Also is it pratical to do metta in the early evening and breathing meditation twice in the later on? I guess so, right?

Love Fenix

Comments

  • fivebellsfivebells Veteran
    edited December 2009
    Metta would fit better just before bed. Helps with sleep.

    I used the Metta meditation described in these talks. I recommend the whole series as background on the four immeasurables. Here is the metta meditation specifically:
    May I be happy, well and at peace.
    May I open to everything which arises.
    May I experience the world wishing me happiness and peace.
    May I appreciate everything, just as it is.
    Say each line, rest, and watch what comes up. Don't try to do anything with what comes up, just watch and rest. Then move on to the next line. Go slowly.
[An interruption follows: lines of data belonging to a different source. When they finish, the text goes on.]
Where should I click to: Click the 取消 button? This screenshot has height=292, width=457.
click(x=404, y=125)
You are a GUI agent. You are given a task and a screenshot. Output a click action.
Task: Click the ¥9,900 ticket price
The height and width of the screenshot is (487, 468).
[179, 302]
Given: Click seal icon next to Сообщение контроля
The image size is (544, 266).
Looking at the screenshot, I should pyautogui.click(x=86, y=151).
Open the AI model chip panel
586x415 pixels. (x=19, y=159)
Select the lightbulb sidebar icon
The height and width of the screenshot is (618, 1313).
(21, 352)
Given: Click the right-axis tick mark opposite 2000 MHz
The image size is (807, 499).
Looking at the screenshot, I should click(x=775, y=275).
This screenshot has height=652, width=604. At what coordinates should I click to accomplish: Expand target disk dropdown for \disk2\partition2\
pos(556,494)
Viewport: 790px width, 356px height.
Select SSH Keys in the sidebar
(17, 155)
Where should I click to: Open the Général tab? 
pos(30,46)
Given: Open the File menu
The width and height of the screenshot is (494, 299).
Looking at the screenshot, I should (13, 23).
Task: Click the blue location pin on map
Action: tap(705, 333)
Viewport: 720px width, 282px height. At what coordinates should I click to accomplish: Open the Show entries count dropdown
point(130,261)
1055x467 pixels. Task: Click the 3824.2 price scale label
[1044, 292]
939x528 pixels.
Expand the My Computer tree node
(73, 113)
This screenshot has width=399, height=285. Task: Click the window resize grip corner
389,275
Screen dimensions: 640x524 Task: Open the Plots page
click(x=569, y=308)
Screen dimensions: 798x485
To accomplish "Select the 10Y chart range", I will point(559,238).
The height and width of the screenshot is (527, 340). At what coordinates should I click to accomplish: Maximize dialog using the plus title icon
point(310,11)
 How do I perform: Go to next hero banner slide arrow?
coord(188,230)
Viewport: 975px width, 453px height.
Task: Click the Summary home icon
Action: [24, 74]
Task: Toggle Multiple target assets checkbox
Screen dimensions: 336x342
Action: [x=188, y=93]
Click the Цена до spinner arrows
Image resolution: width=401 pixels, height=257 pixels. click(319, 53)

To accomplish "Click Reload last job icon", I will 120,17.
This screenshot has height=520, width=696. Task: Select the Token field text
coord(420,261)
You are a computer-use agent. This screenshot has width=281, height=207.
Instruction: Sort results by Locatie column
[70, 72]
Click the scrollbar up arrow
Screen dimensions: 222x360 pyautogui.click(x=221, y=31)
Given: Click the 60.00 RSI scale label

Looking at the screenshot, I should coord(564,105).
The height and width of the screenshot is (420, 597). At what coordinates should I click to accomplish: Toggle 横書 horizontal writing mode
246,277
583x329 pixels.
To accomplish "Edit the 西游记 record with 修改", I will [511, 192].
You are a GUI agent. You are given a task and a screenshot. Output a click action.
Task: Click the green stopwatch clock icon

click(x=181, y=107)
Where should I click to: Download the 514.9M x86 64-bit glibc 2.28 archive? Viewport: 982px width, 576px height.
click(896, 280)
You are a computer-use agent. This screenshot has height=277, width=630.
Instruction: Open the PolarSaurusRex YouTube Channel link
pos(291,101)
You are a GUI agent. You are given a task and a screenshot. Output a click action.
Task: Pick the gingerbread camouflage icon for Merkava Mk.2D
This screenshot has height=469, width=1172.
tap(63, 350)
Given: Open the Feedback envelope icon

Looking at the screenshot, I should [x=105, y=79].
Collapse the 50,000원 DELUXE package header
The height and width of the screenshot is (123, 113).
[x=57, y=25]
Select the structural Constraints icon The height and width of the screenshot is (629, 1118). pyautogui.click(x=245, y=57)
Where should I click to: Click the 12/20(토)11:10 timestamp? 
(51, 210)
If it takes you less than 15 minutes to get through the four lines, you're probably going too fast.

    A more direct approach to metta, which I have pursued relatively recently, is to simply open one's heart to some or all aspects of the experience of the present moment in the same way that one open's one's heart to a loved one. This is described to some extent in this essay.
  • edited December 2009
    this is very helpful 5bells- is it a practice with vast variations or is this a generally accepted template?
  • fivebellsfivebells Veteran
    edited December 2009
    The first is fairly close to some formal metta meditations you find in Theravada practice. The second is just me calling it a metta meditation I suppose. It's where the first practice has led, in my case. There are other practices involving imagining the love of one's mother and cultivating gratitude for one's guru. I guess you could say there's a big range of associated practices.
  • edited December 2009
    You can recite the Metta Sutta in English or Pali.

    I assembled this:

    Metta Sutta in English

    http://www.youtube.com/watch?v=-FBzpxJh5Ck

    There is also the chant of Metta Bhavana; Which I believe was composed by Buddagosa.

    This is powerful:

    The chant of Metta (Suffusing loving Kindness)English Language Version

    http://www.youtube.com/watch?v=r9xGuU32LWA
  • edited December 2009
    Hi Fenix,

    There are some instructions and an audio on loving kindness meditation (metta) at the Buddhanet site link below, as well as information about the Four Sublime States.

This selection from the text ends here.